((
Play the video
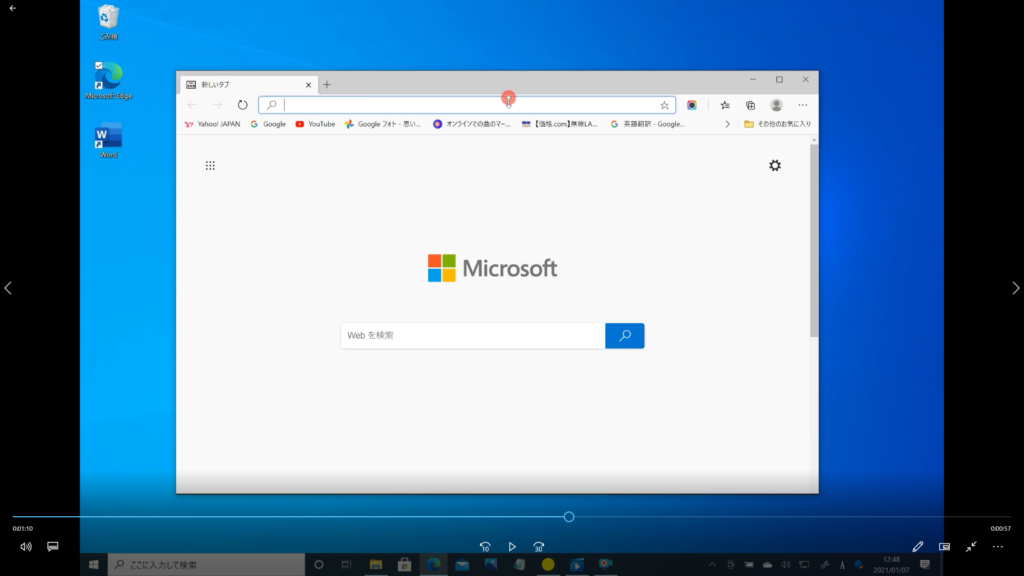The height and width of the screenshot is (576, 1024). pos(512,547)
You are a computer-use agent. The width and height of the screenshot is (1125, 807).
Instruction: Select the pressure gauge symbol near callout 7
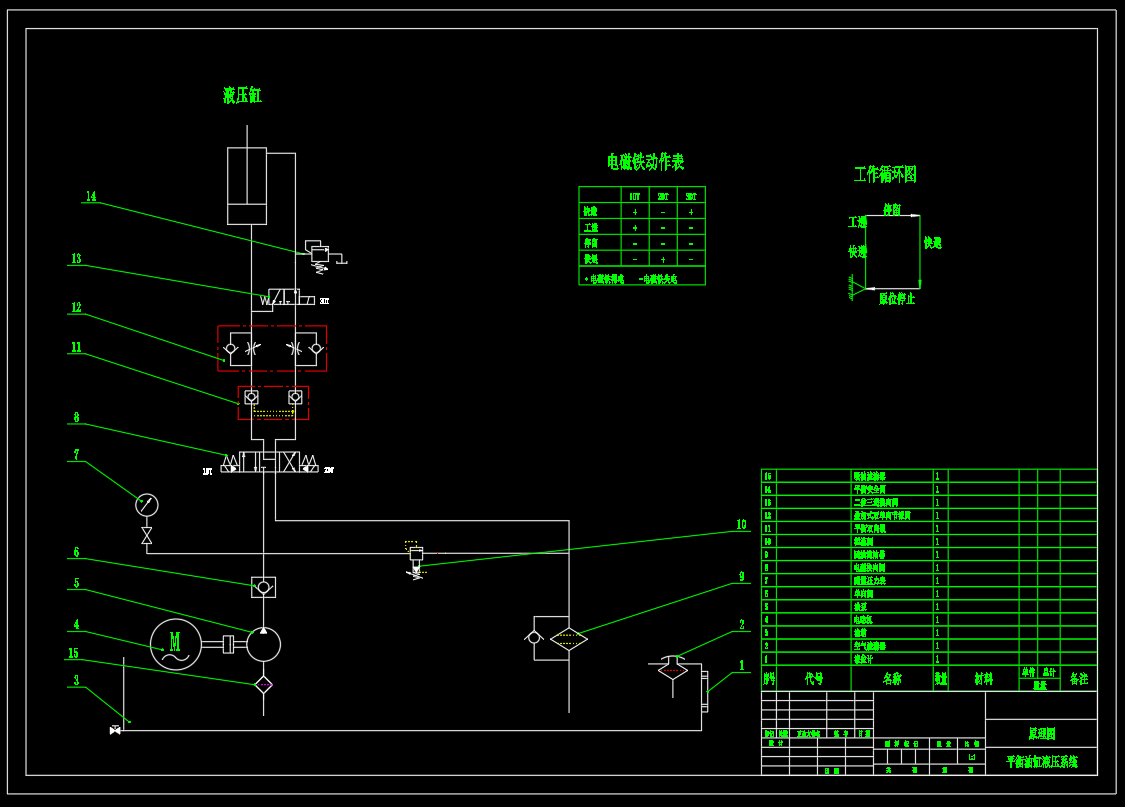point(146,504)
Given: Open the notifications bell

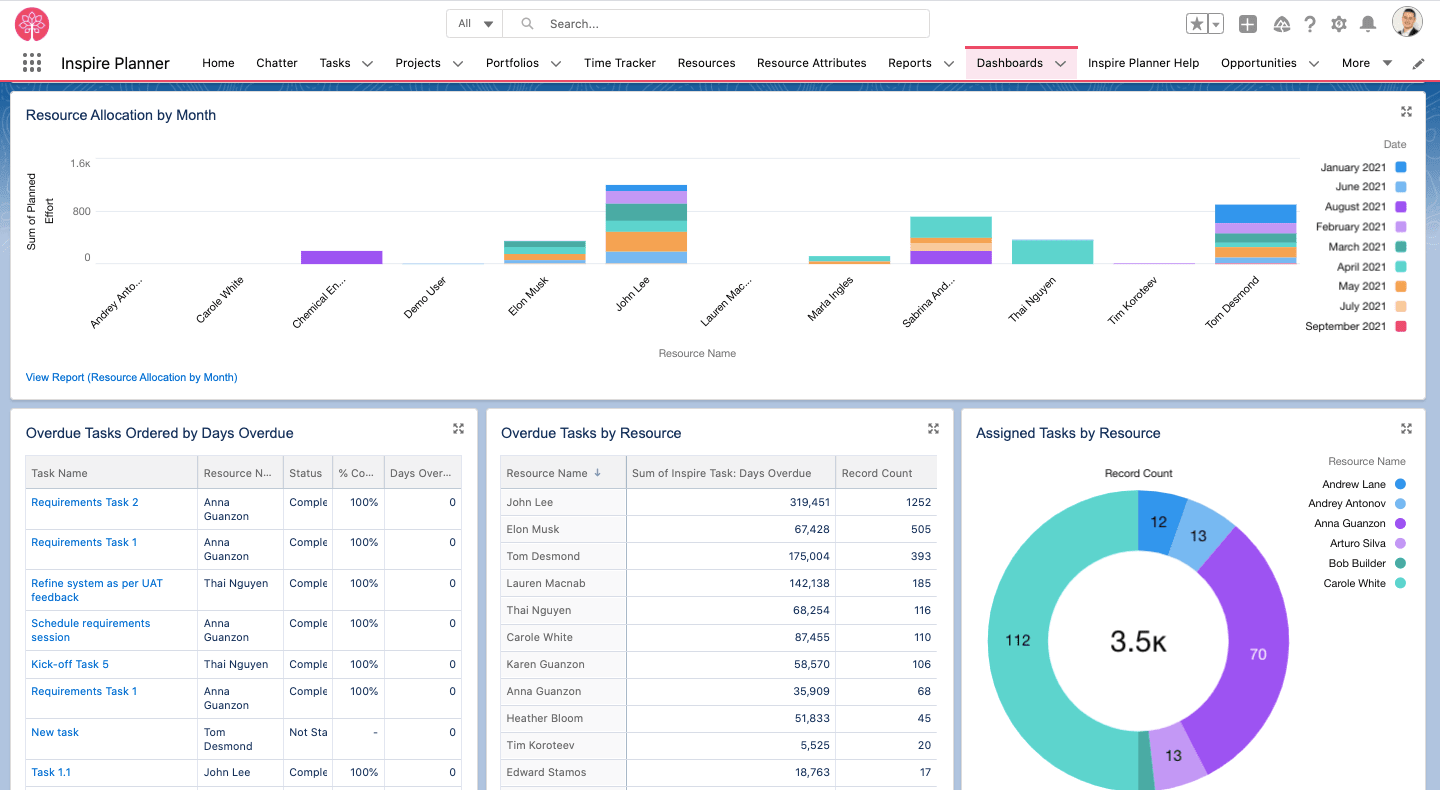Looking at the screenshot, I should point(1368,24).
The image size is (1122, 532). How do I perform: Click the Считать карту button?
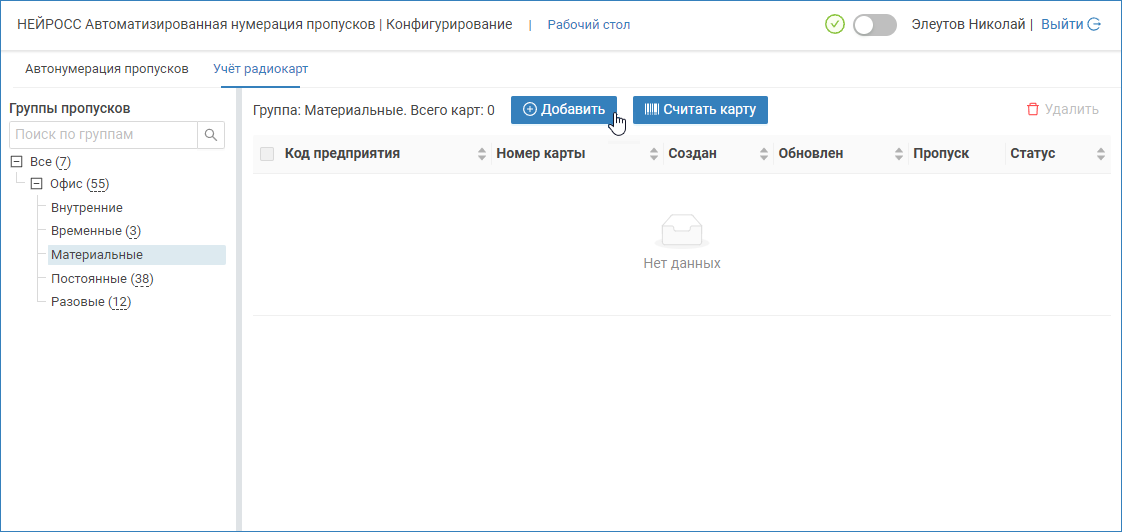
))
Required work — Above are the records; copy every one of them exactly and omit the images.

Answer space —
Play the video
The height and width of the screenshot is (576, 1024). pos(512,547)
You are a computer-use agent. The width and height of the screenshot is (1125, 807).
Instruction: Select the pressure gauge symbol near callout 7
point(146,504)
Given: Open the notifications bell

Looking at the screenshot, I should point(1368,24).
The image size is (1122, 532). How do I perform: Click the Считать карту button?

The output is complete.